What do you call an undead bee?
A zom-bee.
I’ve been meaning to make a list of bad railroad puns…but I keep getting side tracked.
There is a specific type of cats who love to go bowling. They are known as alley cats.
Why was the food critic fired?
They didn't reference their sauces
Which cranial nerve would be right at home in a well-known city in Nevada?
The vagus nerve.
He threw three free throws.
How do you catch a unique bunny? Unique up on it.
Why was the jar about to explode?
Cause it was jam-packed!
How is coffee better than a woman?
It goes down way easier.
Grammar Nazis for math should be called Fibbonazis.
Why do zombies speak Latin?
It’s a dead language.
Turtles communicate with each other through shell phones.
Why does the earth appreciate the moon so much?
It keeps the oceans tidy.
The two loaves of bread could not wait to stare through the delivery room window. They wanted to see their new bun-dle of joy.
Did you hear about the love affair between sugar and cream? It was icing on the cake.
My buddy asked me "if you could kill anyone in history, who would it be?"
I said I probably wouldn't kill anyone in history, but Pete in math is bloody annoying sometimes.
No!
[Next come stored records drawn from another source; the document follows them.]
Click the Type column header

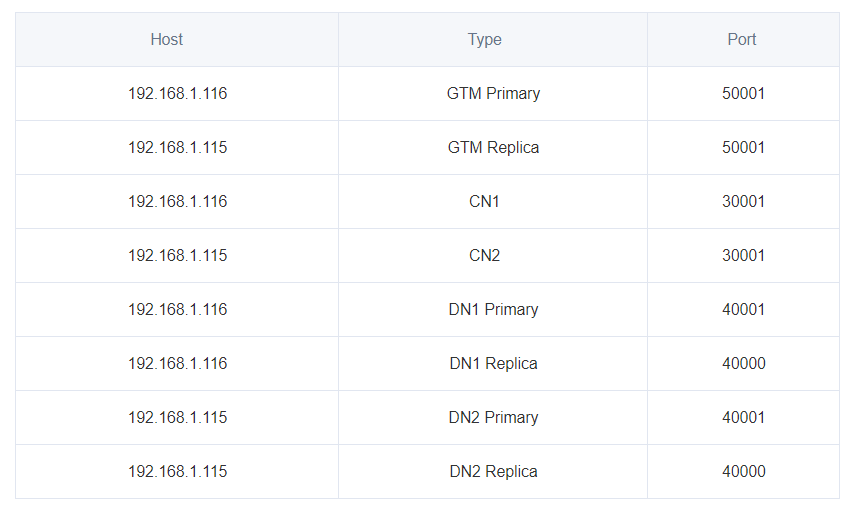pos(485,40)
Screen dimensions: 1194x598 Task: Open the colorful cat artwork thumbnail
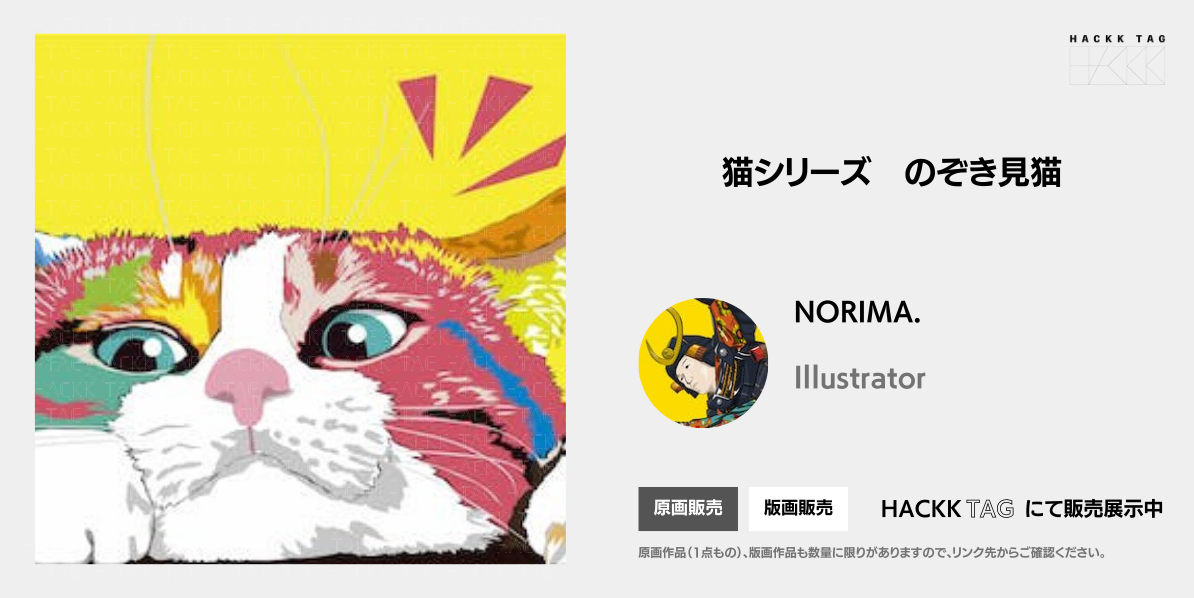click(300, 299)
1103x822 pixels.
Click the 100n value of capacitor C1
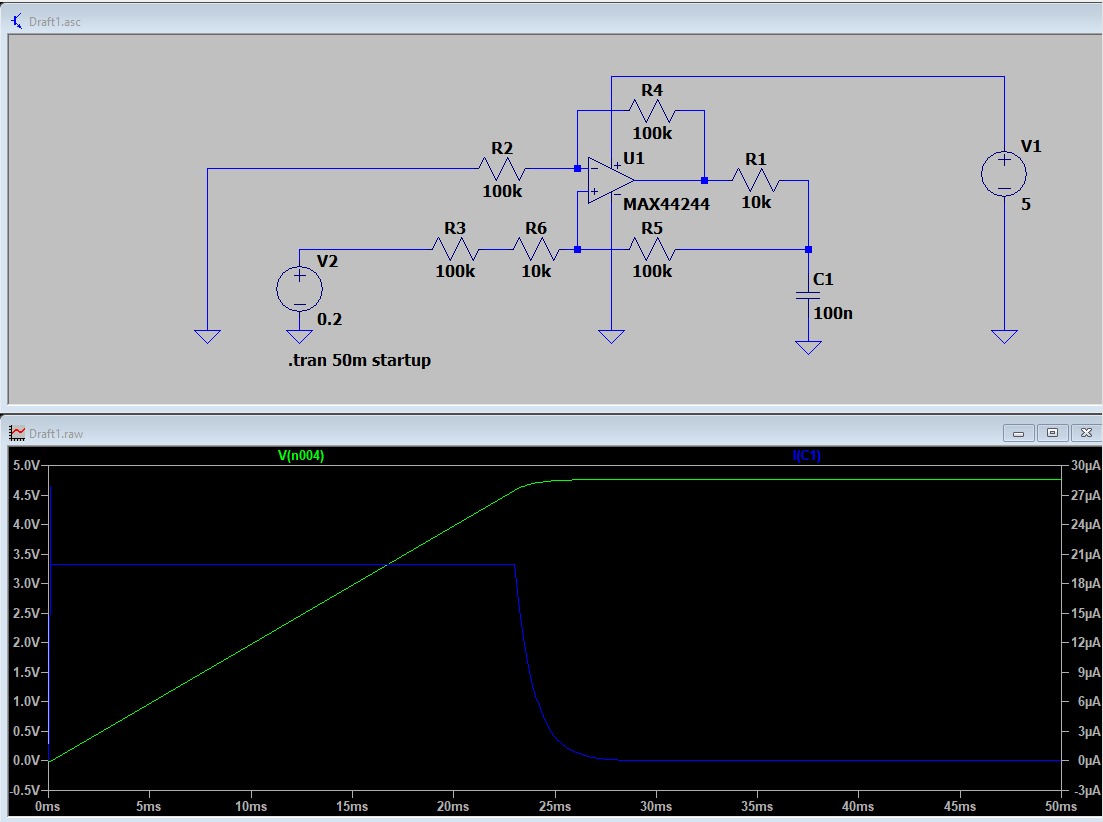point(835,313)
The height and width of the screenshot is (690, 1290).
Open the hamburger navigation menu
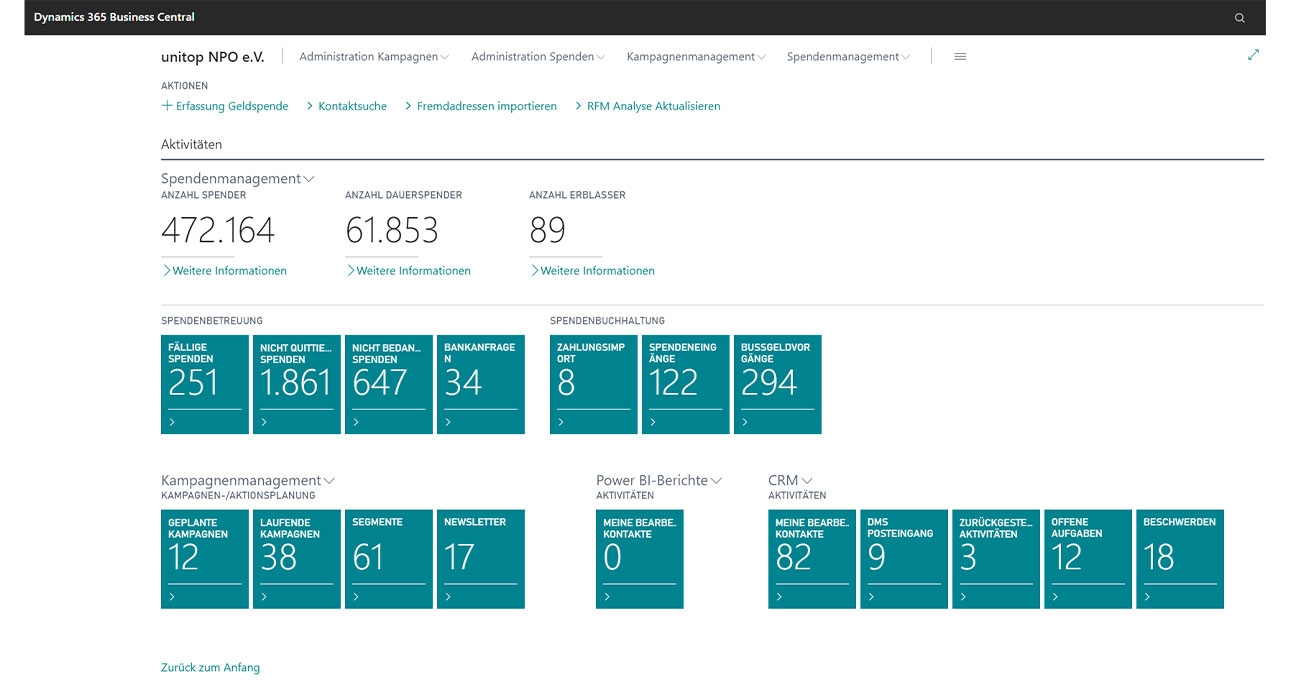coord(960,56)
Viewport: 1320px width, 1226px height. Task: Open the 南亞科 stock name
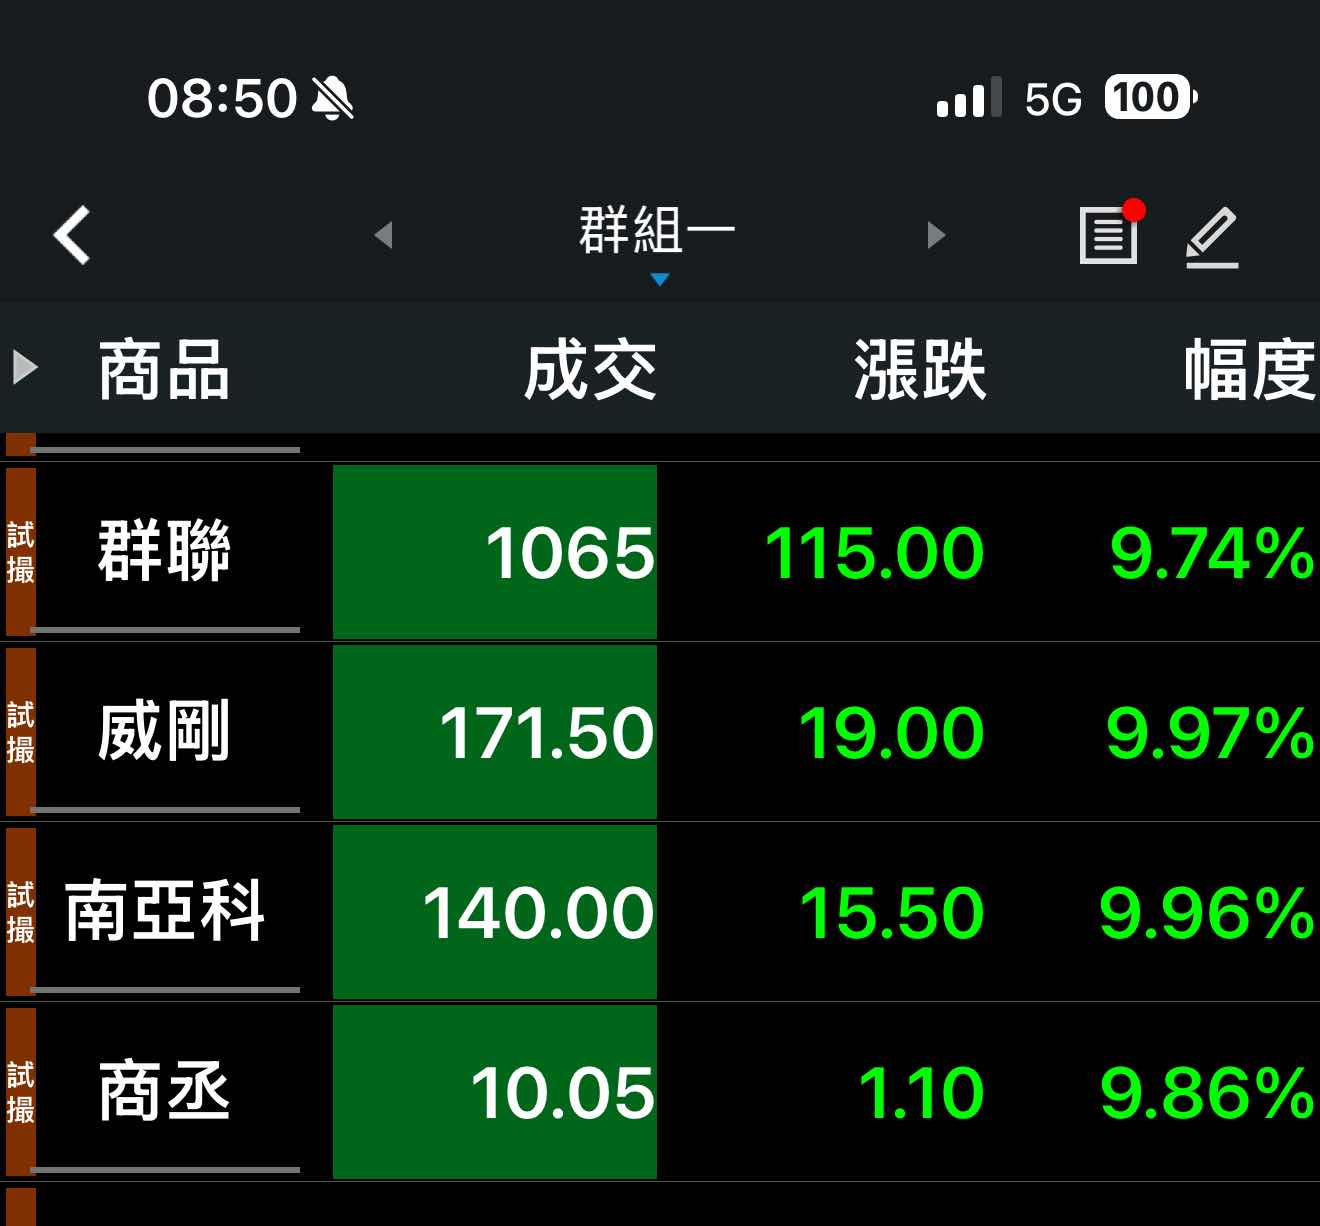165,911
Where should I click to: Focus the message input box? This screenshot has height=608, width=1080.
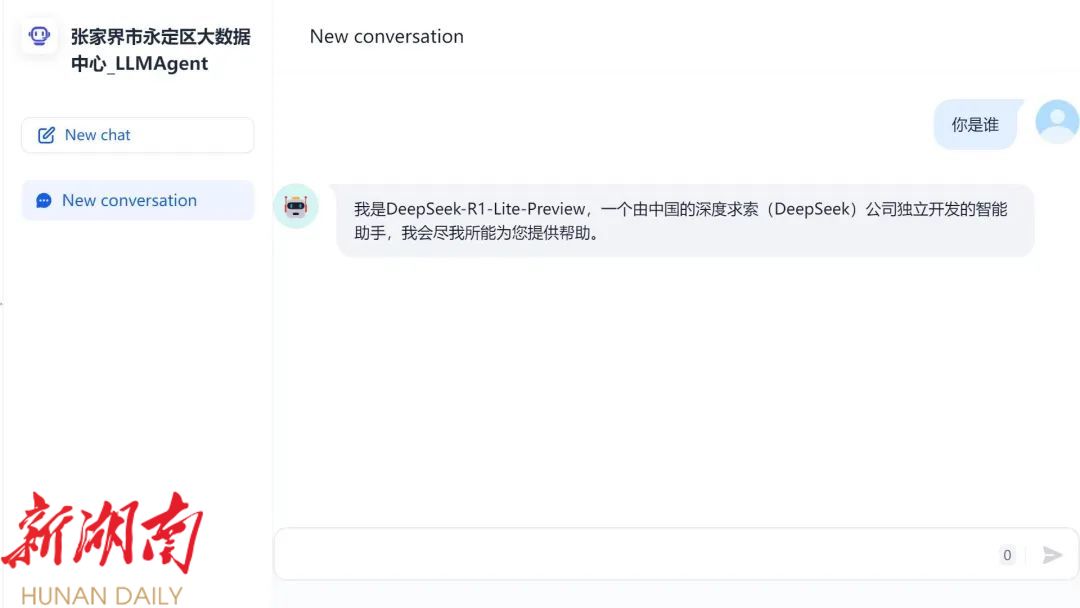[x=630, y=554]
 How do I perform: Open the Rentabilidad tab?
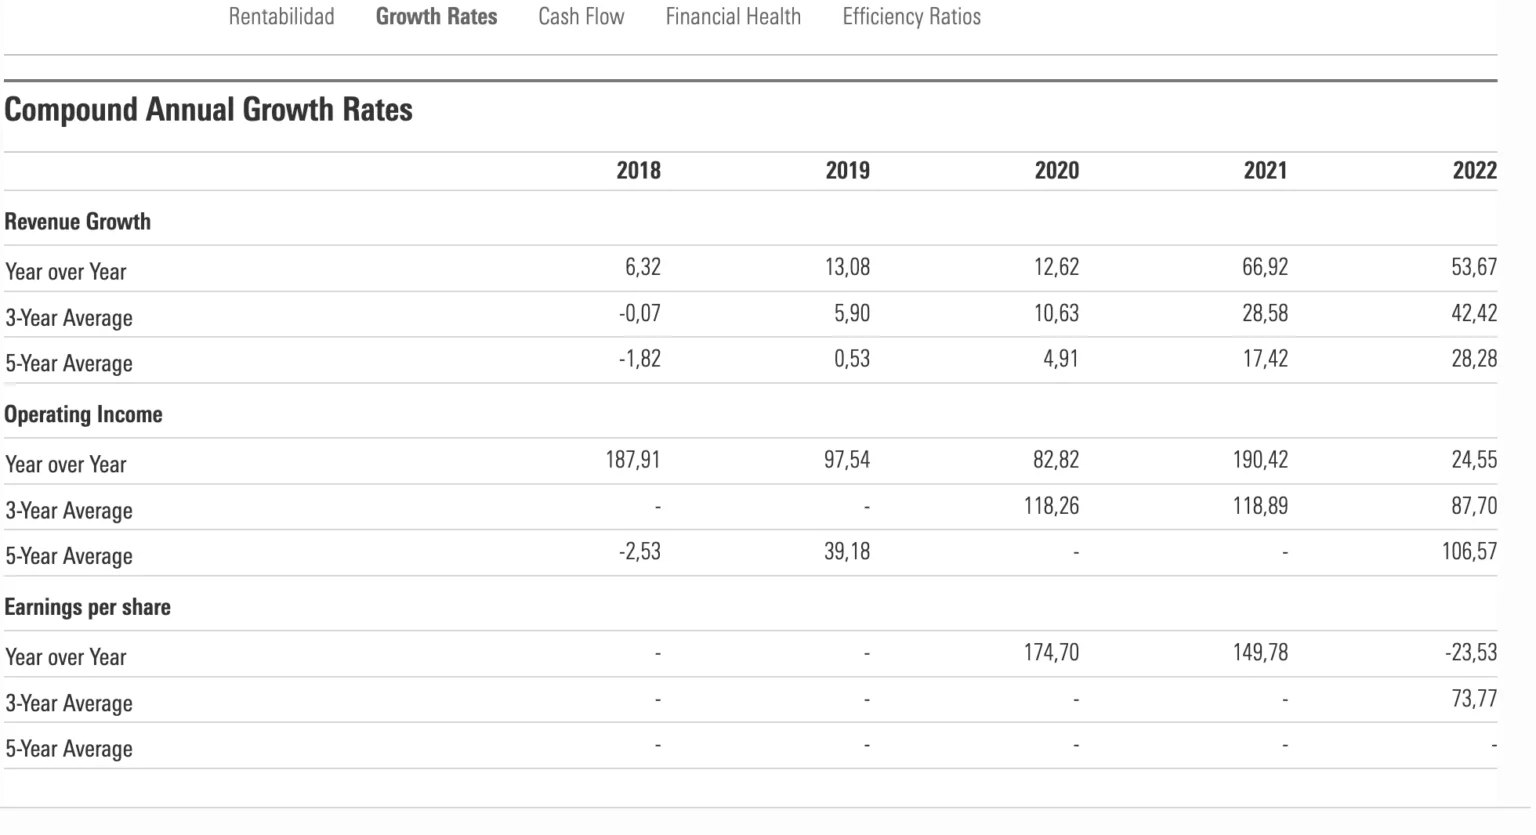(x=281, y=17)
You can't force me to shave my forearms!
I have a right to bear arms!
The man got shocked when he got down in the river because the river current was too strong.
What kind of melody does a ship makes when if it crashes on shore?
A wreck-quiem.
How do you reply to an email about someone freaking out at the Los Angeles International Airport?
Re:LAX
How do you stop your dog from barking in your front yard?
Put him in your backyard.
My sister said I would never be able to make a beach pun.
Is seashore about that?
All potato puns are pomme de terrible.
I asked my son to stop leaving the freezer door open.
I told him, “This is why we can’t have ice things.”
What kind of pictures do elves love to paint?
Elf-portraits!
What’s black, dangerous and hides in trees?
A crow with a machine gun.
What do you get if you cross a tree and a baseball player? Babe Root.
I felt like telling you the joke about a strawberry jam on a piece of bread, but I won't. You might go around spreading it.
What kind of hair explodes?
Bangs.
A drum rolled down a hill.
Ba-dum tsssh!
Why should you never eat the fish in France?
Because it's poisson.
Who is the worm's Prime Minister? Maggot Thatcher.
I tried my hand at cinematography, but it didn't really pan out.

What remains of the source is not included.